**Extrahierter Text:**
Die Politik hat nach den Erklärungen ihres größten Meisters mit der Wissenschaft wenig gemein, aber Wechselwirkungen zwischen beiden haben oft genug stattgefunden, und die Ergebnisse sind glänzende gewesen. Indien, Mittel- und Ostasien legen Zeugnis dafür ab, denn hier hat die Politik der großen Kolonialmächte die Unterstützung, die sie von der Wissenschaft empfangen, reichlich zurückgezahlt, indem sie bekannte Wissensgebiete stärker befruchtet, andere, und zwar solche von unabsehbarem Umfange, neu erschlossen hat. Die englische Herrschaft in Indien und ihre Unternehmungen gegen Tibet, die russischen Bestrebungen in Turkistan und der Mongolei, die französische Ausdehnung in Indo-China und Siam, vor allem aber die diplomatischen und kriegerischen Unternehmungen des Abendlandes und Japans in China und Korea haben den Kreis der orientalischen Wissenschaften ungeheuer erweitert. Deutschland hat, seiner geographischen Lage entsprechend, an diesen Vorgängen nur einen bescheidenen Anteil gehabt, aber seiner Wissenschaft sind reiche Anregungen dadurch gegeben worden. Bedeutungsvoll hebt sich vor allem die Tatsache ab, daß die deutsche orientalische Forschung weit mehr als früher aus dem Studierzimmer heraustritt, in größerem Maße am „Objekt“ arbeitet und so in engere Fühlung mit dem Leben von einst und jetzt gelangt. Unzweifelhaft ist dies eine Folge der stärkeren weltwirtschaftlichen und weltpolitischen Geltung des Reiches, die ja in erster Linie der Wirksamkeit Kaiser Wilhelms II. zu danken ist; die deutsche Orientalistik hat dadurch endlich gelernt, weniger für fremde und mehr für eigene Rechnung zu arbeiten.

**Bereitgestellte Daten:**
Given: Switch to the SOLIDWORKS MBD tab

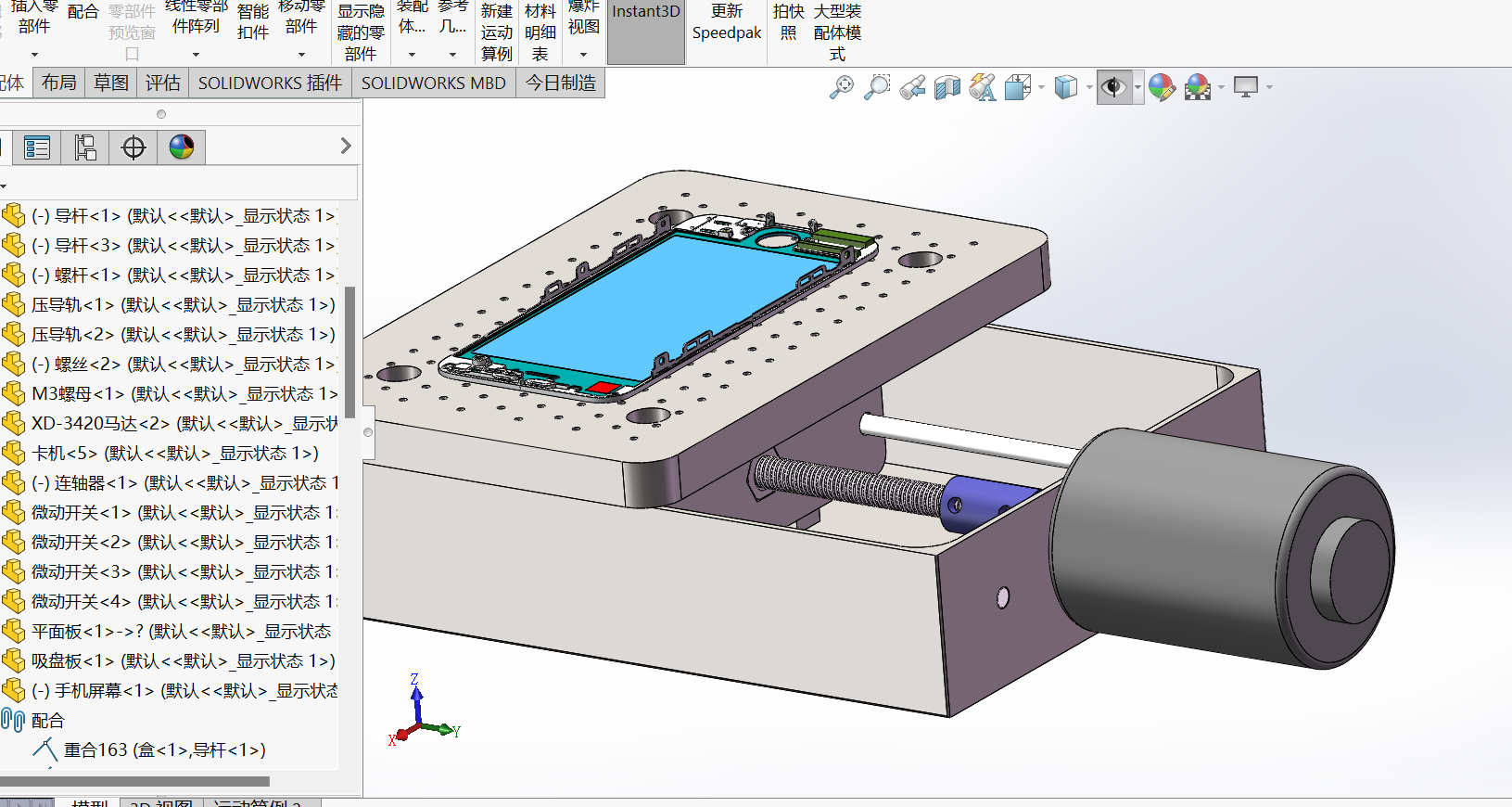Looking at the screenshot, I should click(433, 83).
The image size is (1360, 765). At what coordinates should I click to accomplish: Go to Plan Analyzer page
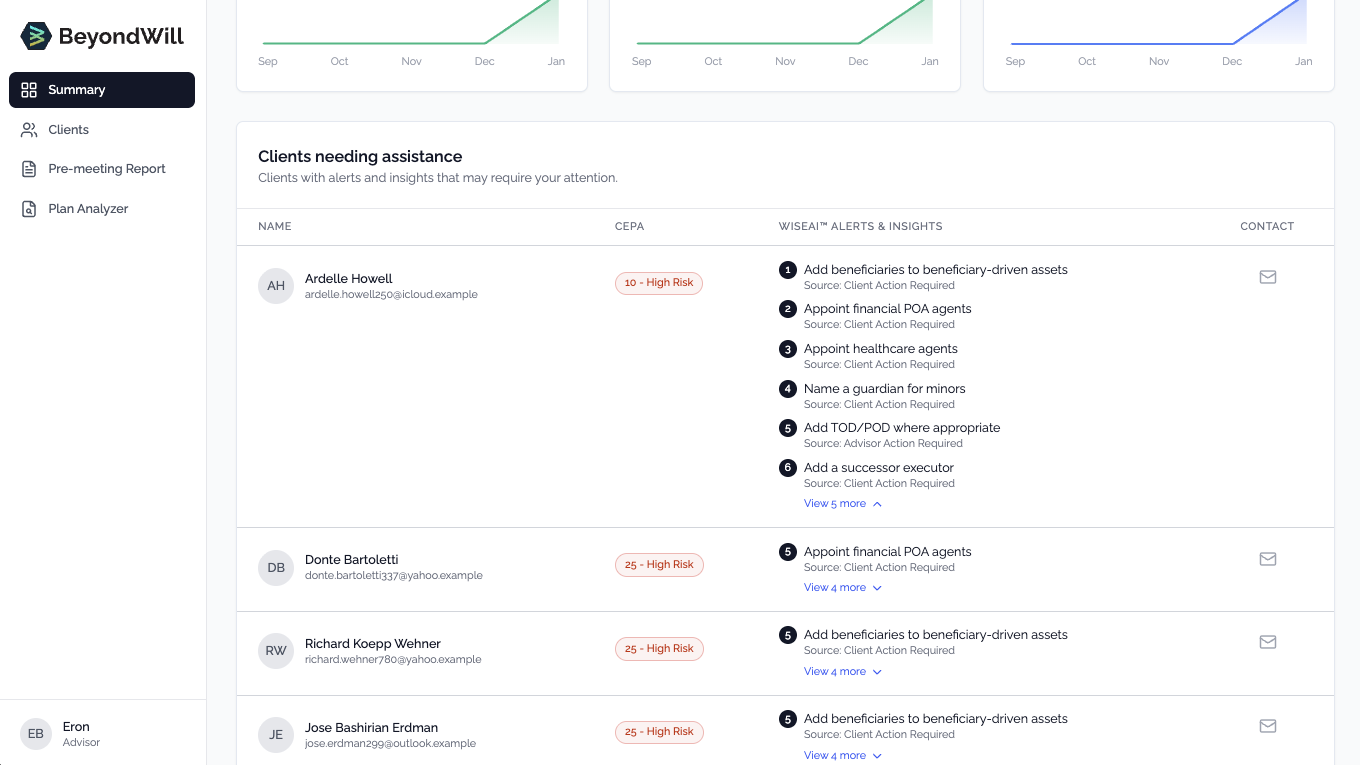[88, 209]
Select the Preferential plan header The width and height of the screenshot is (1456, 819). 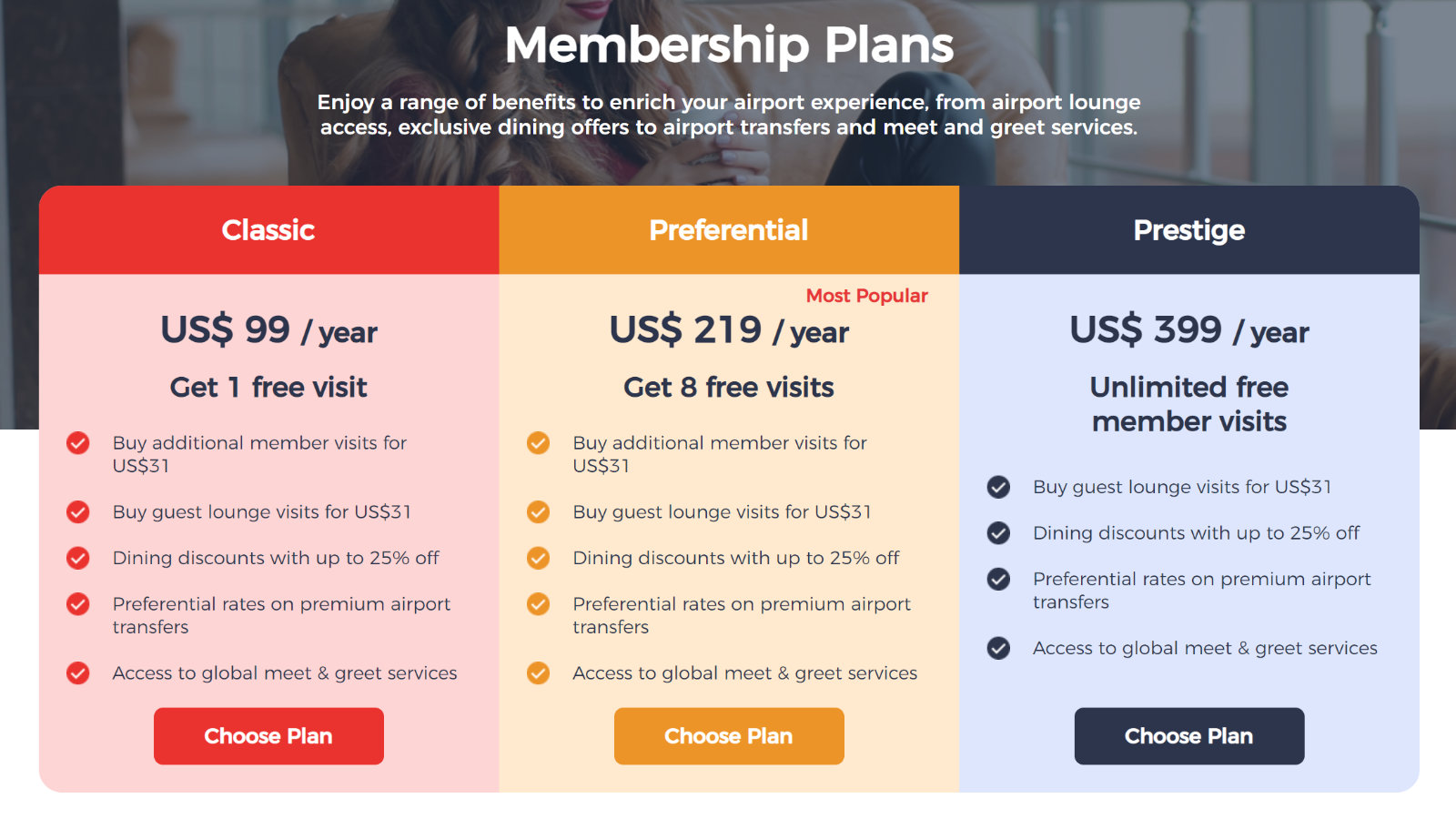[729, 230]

---

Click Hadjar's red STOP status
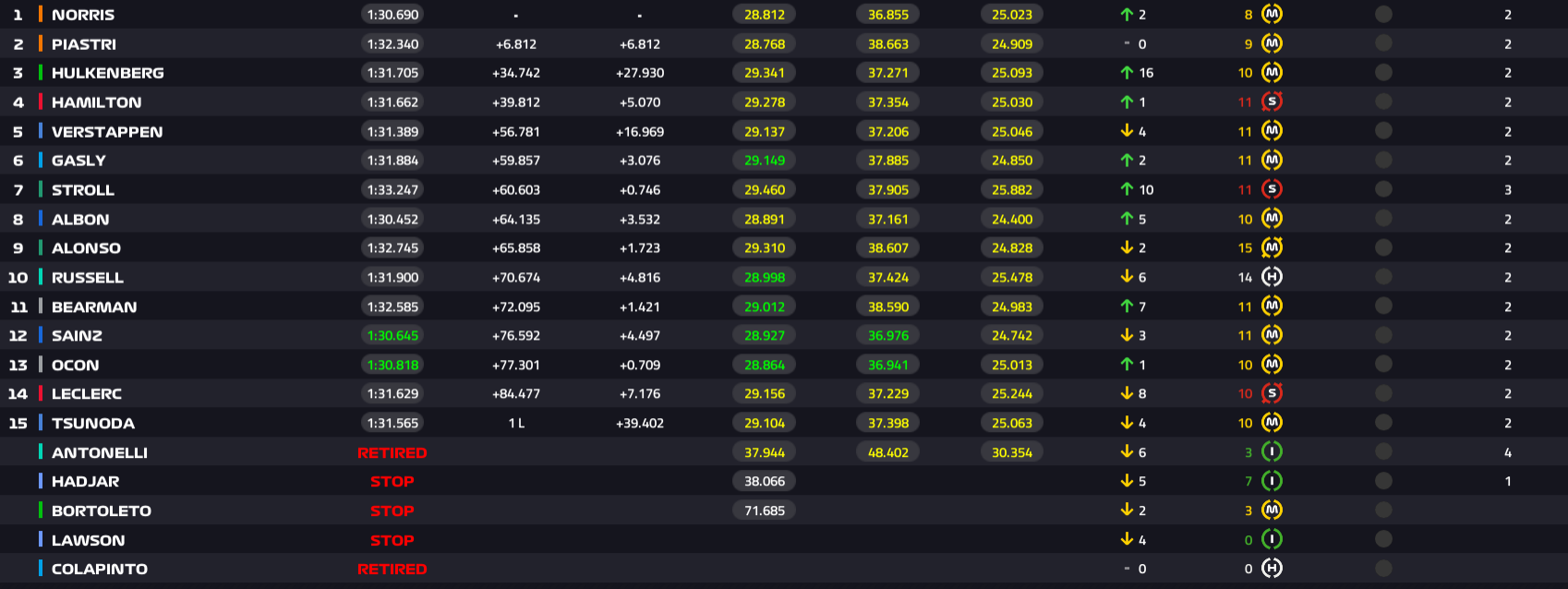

**Deine Aufgabe:**
Stimmen diese Aussagen mit dem extrahierten Text überein? Beantworte jede mit Ja oder Nein und zitiere die entscheidenden Worte wörtlich.
1. Nach den Erklärungen ihres größten Meisters hat die Politik viel mit der Wissenschaft gemein.
2. Deutschland hatte an den Vorgängen in Asien einen großen Anteil.
3. Die deutsche orientalische Forschung tritt weit mehr als früher aus dem Studierzimmer heraus.

**Lösung:**
1. Nein: „Die Politik hat nach den Erklärungen ihres größten Meisters mit der Wissenschaft wenig gemein“
2. Nein: „Deutschland hat, seiner geographischen Lage entsprechend, an diesen Vorgängen nur einen bescheidenen Anteil gehabt“
3. Ja: „daß die deutsche orientalische Forschung weit mehr als früher aus dem Studierzimmer heraustritt“